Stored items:
• • •

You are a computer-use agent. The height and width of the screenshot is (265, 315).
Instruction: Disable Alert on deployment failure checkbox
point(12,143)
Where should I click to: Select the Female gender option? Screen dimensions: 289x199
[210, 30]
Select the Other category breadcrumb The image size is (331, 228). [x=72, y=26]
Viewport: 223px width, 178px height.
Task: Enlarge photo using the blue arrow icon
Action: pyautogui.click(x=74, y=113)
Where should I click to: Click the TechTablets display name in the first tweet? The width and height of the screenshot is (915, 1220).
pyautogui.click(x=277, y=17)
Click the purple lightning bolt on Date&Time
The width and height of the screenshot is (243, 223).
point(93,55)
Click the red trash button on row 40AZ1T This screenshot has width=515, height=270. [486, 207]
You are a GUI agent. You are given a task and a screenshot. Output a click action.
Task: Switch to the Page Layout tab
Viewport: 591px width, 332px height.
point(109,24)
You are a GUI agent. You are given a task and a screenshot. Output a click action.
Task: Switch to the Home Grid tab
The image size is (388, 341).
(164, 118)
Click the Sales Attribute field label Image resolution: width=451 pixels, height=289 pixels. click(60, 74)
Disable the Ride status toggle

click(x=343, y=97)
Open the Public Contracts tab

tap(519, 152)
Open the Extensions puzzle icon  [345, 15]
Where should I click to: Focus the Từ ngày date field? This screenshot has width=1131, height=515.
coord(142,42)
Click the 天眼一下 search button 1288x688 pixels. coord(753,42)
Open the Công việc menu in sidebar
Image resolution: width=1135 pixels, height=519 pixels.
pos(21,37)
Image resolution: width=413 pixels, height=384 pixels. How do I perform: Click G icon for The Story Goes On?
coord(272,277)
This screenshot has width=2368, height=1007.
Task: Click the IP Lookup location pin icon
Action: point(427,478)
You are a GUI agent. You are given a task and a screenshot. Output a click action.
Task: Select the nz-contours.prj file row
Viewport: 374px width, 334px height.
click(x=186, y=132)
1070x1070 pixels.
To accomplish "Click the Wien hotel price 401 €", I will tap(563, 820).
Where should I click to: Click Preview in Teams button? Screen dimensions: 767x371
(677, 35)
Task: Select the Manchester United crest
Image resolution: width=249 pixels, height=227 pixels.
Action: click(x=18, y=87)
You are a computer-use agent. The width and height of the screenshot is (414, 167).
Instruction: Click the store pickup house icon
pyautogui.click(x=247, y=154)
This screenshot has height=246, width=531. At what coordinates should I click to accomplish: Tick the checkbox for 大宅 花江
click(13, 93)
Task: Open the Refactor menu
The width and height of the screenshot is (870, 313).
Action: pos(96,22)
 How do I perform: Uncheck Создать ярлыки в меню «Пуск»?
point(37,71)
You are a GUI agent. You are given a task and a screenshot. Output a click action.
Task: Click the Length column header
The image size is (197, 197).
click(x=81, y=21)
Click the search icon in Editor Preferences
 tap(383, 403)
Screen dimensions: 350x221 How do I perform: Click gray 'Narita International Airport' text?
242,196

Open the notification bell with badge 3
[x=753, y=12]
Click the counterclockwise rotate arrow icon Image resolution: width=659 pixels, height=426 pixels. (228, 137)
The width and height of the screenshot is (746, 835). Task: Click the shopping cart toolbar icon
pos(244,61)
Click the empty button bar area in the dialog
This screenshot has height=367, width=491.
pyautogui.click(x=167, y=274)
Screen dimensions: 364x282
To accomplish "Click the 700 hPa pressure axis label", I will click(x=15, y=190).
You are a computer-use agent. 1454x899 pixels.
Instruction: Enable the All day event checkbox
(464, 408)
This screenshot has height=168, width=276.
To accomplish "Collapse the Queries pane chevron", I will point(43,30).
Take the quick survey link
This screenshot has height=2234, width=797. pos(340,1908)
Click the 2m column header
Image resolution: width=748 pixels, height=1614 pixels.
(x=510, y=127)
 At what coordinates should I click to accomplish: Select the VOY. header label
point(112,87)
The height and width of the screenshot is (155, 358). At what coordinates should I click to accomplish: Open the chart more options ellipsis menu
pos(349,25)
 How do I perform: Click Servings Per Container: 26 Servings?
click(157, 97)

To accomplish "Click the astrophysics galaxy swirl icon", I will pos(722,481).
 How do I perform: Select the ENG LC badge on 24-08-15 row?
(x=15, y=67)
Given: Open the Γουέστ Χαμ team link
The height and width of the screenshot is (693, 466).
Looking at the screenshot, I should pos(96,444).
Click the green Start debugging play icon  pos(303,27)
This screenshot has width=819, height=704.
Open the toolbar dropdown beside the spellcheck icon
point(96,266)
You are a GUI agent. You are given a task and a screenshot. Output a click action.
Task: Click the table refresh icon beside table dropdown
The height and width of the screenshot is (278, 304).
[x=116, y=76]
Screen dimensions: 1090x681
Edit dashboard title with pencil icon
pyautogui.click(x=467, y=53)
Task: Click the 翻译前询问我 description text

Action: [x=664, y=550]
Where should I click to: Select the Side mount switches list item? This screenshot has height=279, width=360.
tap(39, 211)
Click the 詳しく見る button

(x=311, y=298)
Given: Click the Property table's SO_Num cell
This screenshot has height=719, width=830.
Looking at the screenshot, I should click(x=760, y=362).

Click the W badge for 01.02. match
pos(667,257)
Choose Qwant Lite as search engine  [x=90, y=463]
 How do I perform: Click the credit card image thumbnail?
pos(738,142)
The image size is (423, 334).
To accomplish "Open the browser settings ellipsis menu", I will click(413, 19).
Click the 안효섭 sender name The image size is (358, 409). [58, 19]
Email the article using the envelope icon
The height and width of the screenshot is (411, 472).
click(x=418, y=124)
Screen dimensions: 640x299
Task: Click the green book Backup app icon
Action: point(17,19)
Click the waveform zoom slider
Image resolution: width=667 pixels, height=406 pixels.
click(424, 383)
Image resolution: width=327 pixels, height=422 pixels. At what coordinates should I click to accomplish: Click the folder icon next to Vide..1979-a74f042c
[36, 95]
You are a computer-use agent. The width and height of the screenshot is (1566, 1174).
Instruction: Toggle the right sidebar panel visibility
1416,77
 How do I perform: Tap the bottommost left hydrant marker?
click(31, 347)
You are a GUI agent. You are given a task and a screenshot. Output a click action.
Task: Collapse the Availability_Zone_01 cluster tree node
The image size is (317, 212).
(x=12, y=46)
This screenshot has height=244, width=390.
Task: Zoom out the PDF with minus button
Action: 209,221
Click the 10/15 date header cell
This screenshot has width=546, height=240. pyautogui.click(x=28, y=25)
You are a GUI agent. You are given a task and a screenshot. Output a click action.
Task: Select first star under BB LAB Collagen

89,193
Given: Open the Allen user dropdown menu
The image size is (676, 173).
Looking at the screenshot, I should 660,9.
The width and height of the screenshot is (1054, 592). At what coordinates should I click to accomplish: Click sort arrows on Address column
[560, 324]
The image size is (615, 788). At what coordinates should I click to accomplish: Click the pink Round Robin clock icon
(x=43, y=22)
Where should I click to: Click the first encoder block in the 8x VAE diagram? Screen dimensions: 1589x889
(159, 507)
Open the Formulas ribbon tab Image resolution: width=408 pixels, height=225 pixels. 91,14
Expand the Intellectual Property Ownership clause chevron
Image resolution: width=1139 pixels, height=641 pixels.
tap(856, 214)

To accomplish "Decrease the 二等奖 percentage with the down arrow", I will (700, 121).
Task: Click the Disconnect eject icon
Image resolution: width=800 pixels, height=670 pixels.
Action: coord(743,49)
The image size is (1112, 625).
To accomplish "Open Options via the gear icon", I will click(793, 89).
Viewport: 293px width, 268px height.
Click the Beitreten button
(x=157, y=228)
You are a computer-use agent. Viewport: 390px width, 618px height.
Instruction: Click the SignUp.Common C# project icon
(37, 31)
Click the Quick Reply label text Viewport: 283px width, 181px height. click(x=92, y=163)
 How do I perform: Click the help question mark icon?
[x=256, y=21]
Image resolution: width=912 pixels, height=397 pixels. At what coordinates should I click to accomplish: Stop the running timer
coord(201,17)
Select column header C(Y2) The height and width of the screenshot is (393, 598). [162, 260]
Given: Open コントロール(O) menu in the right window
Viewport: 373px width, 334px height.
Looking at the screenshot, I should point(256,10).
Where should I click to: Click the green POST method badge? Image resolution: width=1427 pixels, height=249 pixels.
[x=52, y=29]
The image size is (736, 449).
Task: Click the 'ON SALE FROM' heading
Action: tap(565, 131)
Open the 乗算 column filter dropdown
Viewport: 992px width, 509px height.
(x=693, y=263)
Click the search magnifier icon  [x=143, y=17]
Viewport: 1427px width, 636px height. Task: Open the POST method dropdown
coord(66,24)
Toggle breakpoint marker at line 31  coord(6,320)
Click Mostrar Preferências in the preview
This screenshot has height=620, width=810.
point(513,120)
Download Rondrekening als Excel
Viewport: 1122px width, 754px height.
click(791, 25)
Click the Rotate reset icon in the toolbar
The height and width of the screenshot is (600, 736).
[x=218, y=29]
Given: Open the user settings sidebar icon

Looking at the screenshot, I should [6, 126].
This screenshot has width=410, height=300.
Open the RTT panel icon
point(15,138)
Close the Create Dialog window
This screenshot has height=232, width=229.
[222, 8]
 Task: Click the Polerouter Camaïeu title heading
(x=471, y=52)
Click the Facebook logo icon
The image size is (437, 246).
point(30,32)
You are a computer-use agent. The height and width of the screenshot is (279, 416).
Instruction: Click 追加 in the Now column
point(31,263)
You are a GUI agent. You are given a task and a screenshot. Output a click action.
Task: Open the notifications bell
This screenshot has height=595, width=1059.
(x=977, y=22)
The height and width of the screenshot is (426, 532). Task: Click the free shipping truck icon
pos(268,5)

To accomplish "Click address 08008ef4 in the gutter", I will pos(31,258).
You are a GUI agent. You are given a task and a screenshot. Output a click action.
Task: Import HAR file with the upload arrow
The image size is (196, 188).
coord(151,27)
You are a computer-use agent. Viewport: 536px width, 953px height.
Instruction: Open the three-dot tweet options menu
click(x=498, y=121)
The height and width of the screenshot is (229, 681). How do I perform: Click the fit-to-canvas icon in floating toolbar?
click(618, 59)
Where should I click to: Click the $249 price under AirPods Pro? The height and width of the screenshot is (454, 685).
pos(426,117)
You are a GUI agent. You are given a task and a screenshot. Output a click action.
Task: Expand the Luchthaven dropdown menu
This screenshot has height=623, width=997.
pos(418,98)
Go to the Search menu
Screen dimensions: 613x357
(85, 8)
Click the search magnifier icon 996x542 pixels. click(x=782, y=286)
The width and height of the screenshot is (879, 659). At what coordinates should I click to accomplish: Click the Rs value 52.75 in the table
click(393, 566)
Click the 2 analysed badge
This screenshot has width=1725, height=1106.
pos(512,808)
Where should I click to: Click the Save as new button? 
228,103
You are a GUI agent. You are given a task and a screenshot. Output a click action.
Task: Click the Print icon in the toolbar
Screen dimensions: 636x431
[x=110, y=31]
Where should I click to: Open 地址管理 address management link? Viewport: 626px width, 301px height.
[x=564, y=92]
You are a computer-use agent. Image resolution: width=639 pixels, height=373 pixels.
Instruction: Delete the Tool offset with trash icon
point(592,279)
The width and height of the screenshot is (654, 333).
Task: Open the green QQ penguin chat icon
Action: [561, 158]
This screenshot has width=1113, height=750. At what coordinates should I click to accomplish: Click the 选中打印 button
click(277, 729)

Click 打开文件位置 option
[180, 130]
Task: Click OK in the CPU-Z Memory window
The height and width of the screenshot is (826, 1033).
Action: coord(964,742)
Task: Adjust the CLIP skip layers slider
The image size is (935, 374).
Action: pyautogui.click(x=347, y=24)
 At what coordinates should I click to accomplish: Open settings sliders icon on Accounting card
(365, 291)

• • •

| What you should do |
The response must contain each line above that holds the string "file".

| Answer |
Task: Select the nz-contours.prj file row
Task: Import HAR file with the upload arrow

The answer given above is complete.